# Great Horse Packing Pic



## huntfishnride (Jan 25, 2012)

Whenever you pack into the backcountry you have to be creative in how you load your gear. I have seen some pretty cool setups over the years, but this has got to be one of the most creative ones. It would take some good pack animals as well.


----------



## amp23 (Jan 6, 2011)

Wow, that's interesting...


----------



## MHFoundation Quarters (Feb 23, 2011)

Great pic and definitely some great minded pack horses. Thanks for sharing!


----------



## Corporal (Jul 29, 2010)

Guess they won't have any tight turns. =b


----------



## loveduffy (Dec 22, 2011)

if I did not see it I would of not believe it


----------



## QOS (Dec 8, 2008)

yeah...I hope there are no tight turns....that would make a funny video..kinda like on "Friends" with Ross yelling "PIVOT PIVOT PIVOT". 
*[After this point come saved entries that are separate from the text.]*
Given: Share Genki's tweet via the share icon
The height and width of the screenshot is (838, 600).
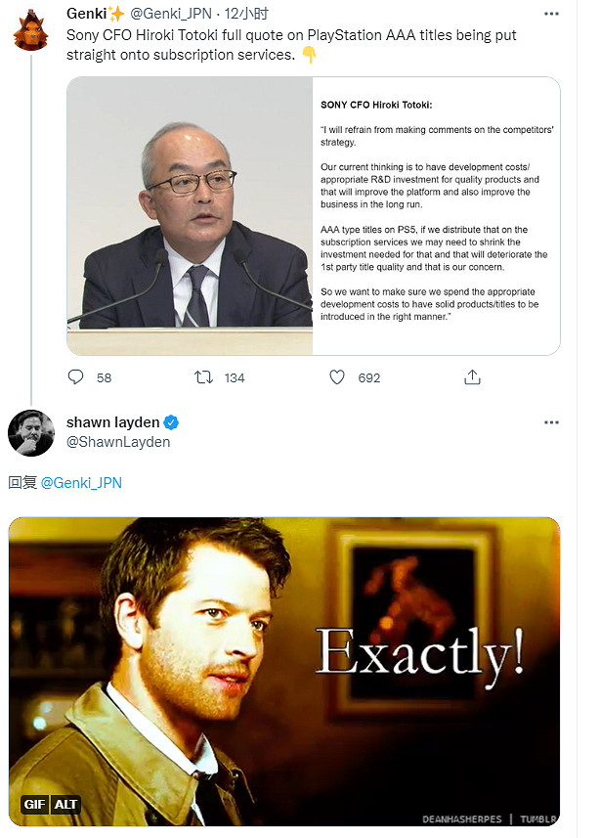Looking at the screenshot, I should (x=472, y=377).
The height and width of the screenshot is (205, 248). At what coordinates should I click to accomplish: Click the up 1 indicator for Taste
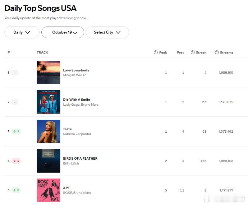(x=16, y=131)
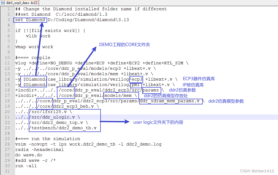Click the 'ECP3器件仿真库' annotation text
Screen dimensions: 278x175
[x=199, y=79]
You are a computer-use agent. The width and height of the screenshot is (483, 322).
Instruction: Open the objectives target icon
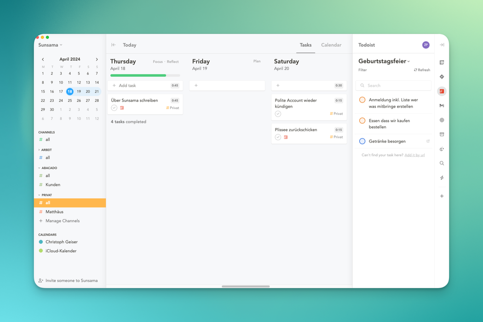(x=442, y=120)
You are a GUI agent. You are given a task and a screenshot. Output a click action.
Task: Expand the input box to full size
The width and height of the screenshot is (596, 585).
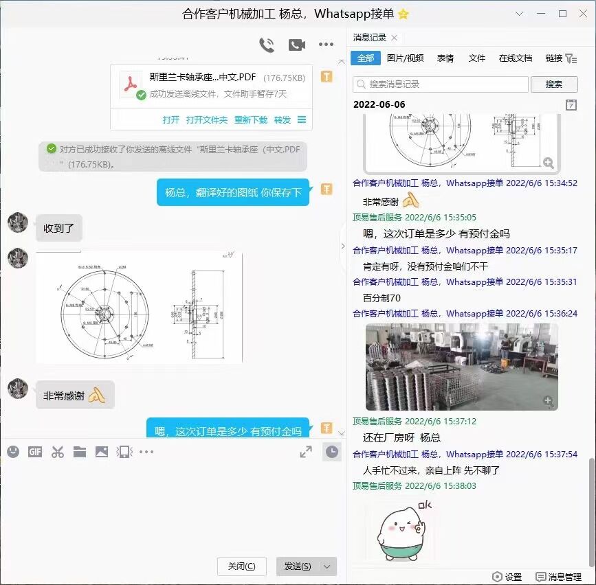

Wow terrific trail horses and this ol' boy wants to fish really bad!!!


----------



## amp23 (Jan 6, 2011)

Tight turns was my first thought when I saw this, haha. I'd never seen anything like this before


----------



## mildot (Oct 18, 2011)

Do you need a CDL for that?


----------



## gigem88 (May 10, 2011)

Wow!! Thanks for sharing, that's too funny.


----------



## Painted Horse (Dec 29, 2006)

That was a Back Country Horseman Work project up Logan Canyon if I remember correctly.

Another strange load I saw was the Forest Service packing out a small airplane that had crashed up near Four Lakes Basin. The debris had laid on the side of that mountain for years. Finally the Forest Service decided to haul it all out of the wilderness, They brought in some Mules and packed out all the wreckage.

We typically are packing in camp and packing out wild game


----------



## lizzy12312 (Feb 21, 2012)

thats cool


----------



## azwantapaint (Feb 5, 2012)

Man, I am coming to visit YOU for my next Elk hunt!


----------



## Wallee (Mar 7, 2012)

Painted horse you have ridden through some of the most beautiful country! And the camping and riding you have done is the stuff I have dreamed of!! I wish I had the opportunity to go on a camp/hunt like that! Where I live I am mostly confined to riding on roads and there is virtually no place to go camping that is within reasonable distance from my home.


----------



## Painted Horse (Dec 29, 2006)

Yes Elk hunting is a special time of year to be on the mountain. Leaves are turning colors, warm sunny afternoonds, Elk bugling, great horse rides exploring the mountains.



















Course there are the cold and snowny days









But in general we have terrific scenry, outstanding vistas, lots of color.


----------



## MHFoundation Quarters (Feb 23, 2011)

Painted, I think you need to host a forum trail ride/hunt! Looks like a blast!


----------



## Celeste (Jul 3, 2011)

Paintedhorse, I am afraid to let my husband see your pictures. He will start packing our things to move out there where you are.


----------



## Painted Horse (Dec 29, 2006)

Celeste, I lived two years in Georgia. I know what your part of the country looks like, Although I was mostly on a bike when I was there and never rode horses through your woods. Probably a good thing, The chiggers would have consumed me.


----------



## Cacowgirl (Feb 19, 2011)

Great pics! Thanks so much for sharing.


----------



## Celeste (Jul 3, 2011)

The chiggers don't seem to climb up the horse's legs. If you only get off on the dirt roads you're ok. It's the hiking through deep grass that kills you.


----------



## Wallee (Mar 7, 2012)

Man that is some nice parts of the country. I really would like to go on a hunt like that ha ha. Yeah down here in mississippi I dont have very much scenery like that and chiggers....... They are bad ha ha. Never dismount in tall grass unless you have drowned yourself in bug spray!


----------